» DOCUMENT SOURCE:
Tout ce monde urbain, appliqué à l'industrie et au négoce, avait besoin de se nourrir et de se loger. Contrairement aux marchandises spéculatives du commerce de longue distance, les biens de subsistance provenaient des environs, dominés par les seigneurs. A leur tour, les villes ont introduit les échanges marchands au sein du domaine féodal. Les marchands citadins achetaient des matières premières au maître du domaine. Ils lui revendaient des produits manufacturés. D'une certaine manière ils lui ont proposé le premier pacte colonial.

Dépendants des échanges marchands, désireux de se fournir en monnaie, les seigneurs ont transformé les corvées et les redevances en nature de leurs serfs en redevances en monnaie. Peu à peu, la vie des paysans a quitté le domaine pour s'établir sur leur propre lopin de terre. C'est une forme très ancienne de l'externalisation. Devenus colons, fermiers ou métayers, les serfs y ont gagné, durement, la libre organisation de leur travail. Le seigneur y a perdu le contrôle coutumier de la production. Il a multiplié les taxes et les obligations banales (four, moulin) pour tirer avantage de tous les flux de marchandises. Le codage des flux d'hommes est très progressivement remplacé par celui des marchandises.

Pour accroître la production de leur lopin, disponible pour la vente, fermiers et métayers ont acheté, à la ville, de nouveaux outils. Pour les payer, ils ont vendu une autre part de leur production. A leur tour, les "paysans" sont devenus les clients et les fournisseurs des villes. Le paysan cultivait pour la ville dans l'espoir de remplacer son araire traditionnelle par une charrue des nouvelles technologies de l'époque. Les lieux d'insertion d'une société féodale en crise sont devenus le centre d'un nouveau monde productif. Notre industrie moderne est née de l'exclusion du monde féodal.

(Données de position des mots et des éléments)
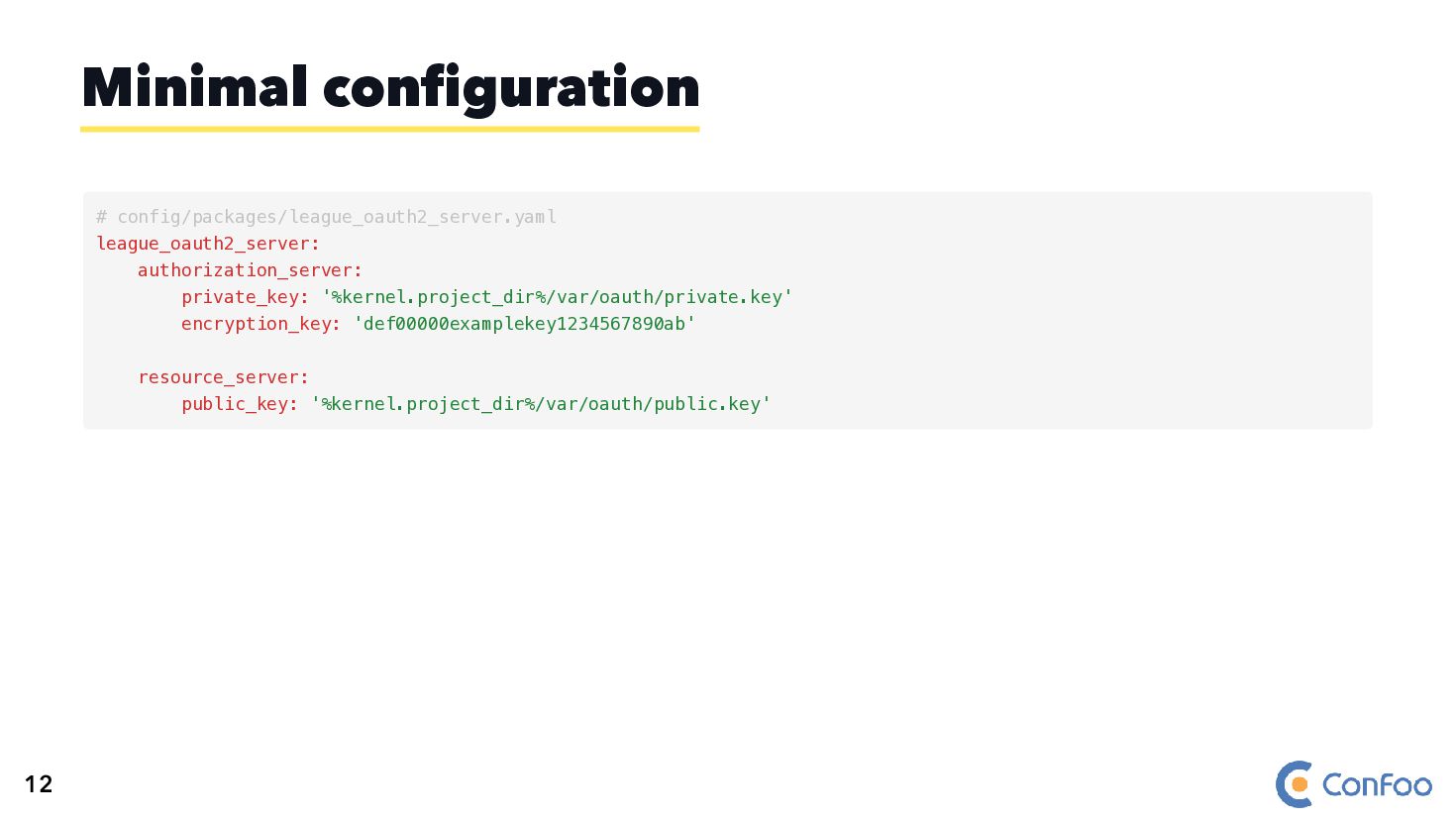The height and width of the screenshot is (820, 1456).
Task: Click the word 'configuration' in the heading
Action: pyautogui.click(x=511, y=88)
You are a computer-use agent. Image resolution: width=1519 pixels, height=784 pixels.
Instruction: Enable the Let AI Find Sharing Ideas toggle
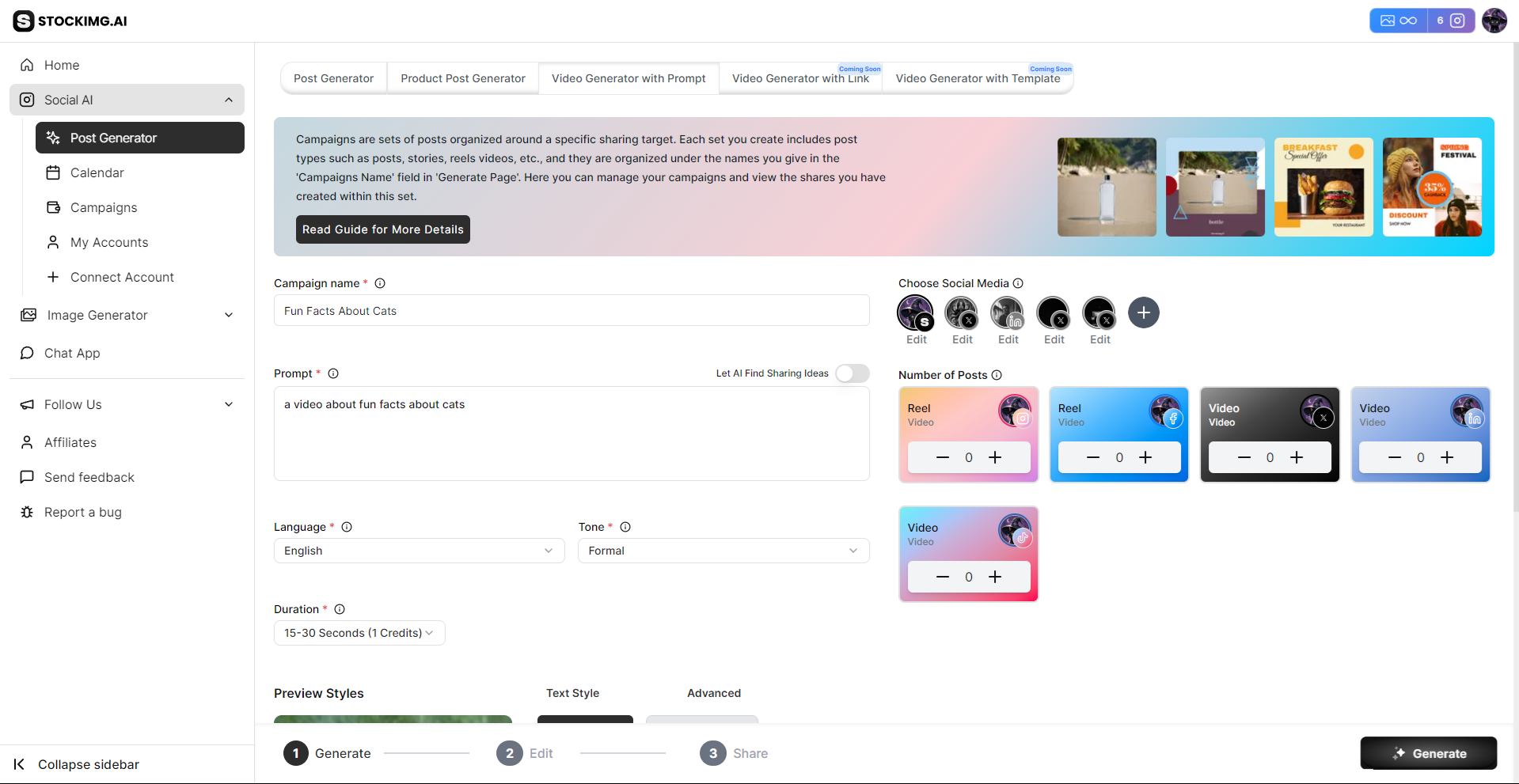pyautogui.click(x=852, y=373)
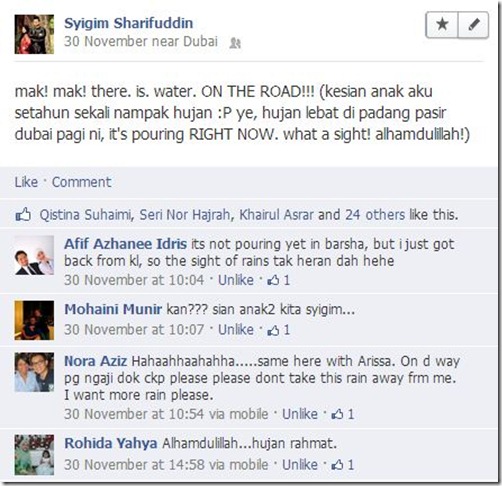Click the star highlight icon button
This screenshot has height=486, width=502.
[442, 25]
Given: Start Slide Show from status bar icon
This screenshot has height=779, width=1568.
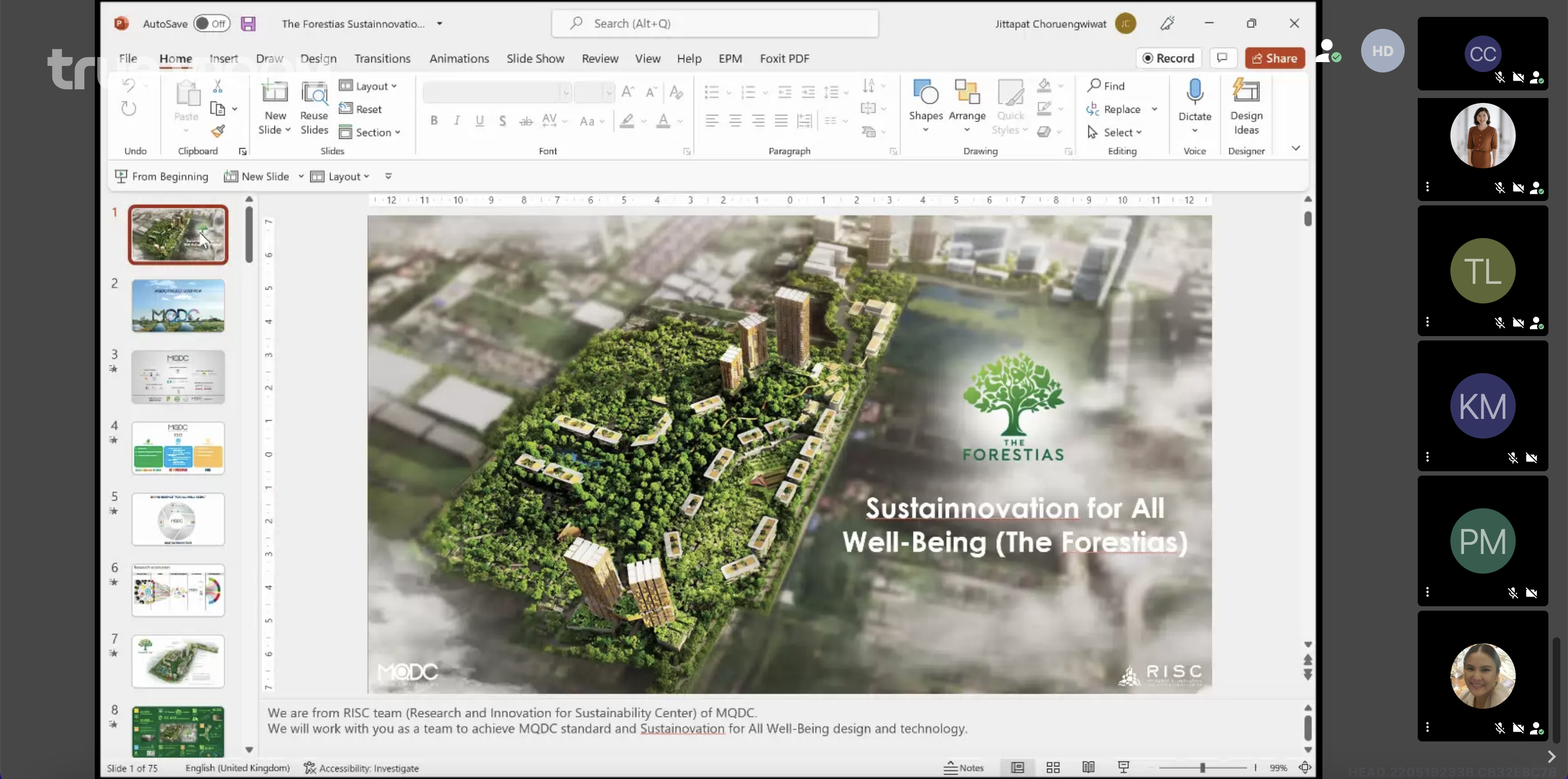Looking at the screenshot, I should tap(1124, 768).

» CONSIGNES:
1) Recopiez fidèlement le passage du document source qui commence à "Dépendants des échanges" et se termine à "celui des marchandises.".
2) D'après le document source, en quoi les seigneurs ont-ils transformé les corvées et les redevances en nature de leurs serfs ?
Appuyez-vous uniquement sur le document source.

» RÉPONSES ATTENDUES:
1)
Dépendants des échanges marchands, désireux de se fournir en monnaie, les seigneurs ont transformé les corvées et les redevances en nature de leurs serfs en redevances en monnaie. Peu à peu, la vie des paysans a quitté le domaine pour s'établir sur leur propre lopin de terre. C'est une forme très ancienne de l'externalisation. Devenus colons, fermiers ou métayers, les serfs y ont gagné, durement, la libre organisation de leur travail. Le seigneur y a perdu le contrôle coutumier de la production. Il a multiplié les taxes et les obligations banales (four, moulin) pour tirer avantage de tous les flux de marchandises. Le codage des flux d'hommes est très progressivement remplacé par celui des marchandises.

2) En redevances en monnaie.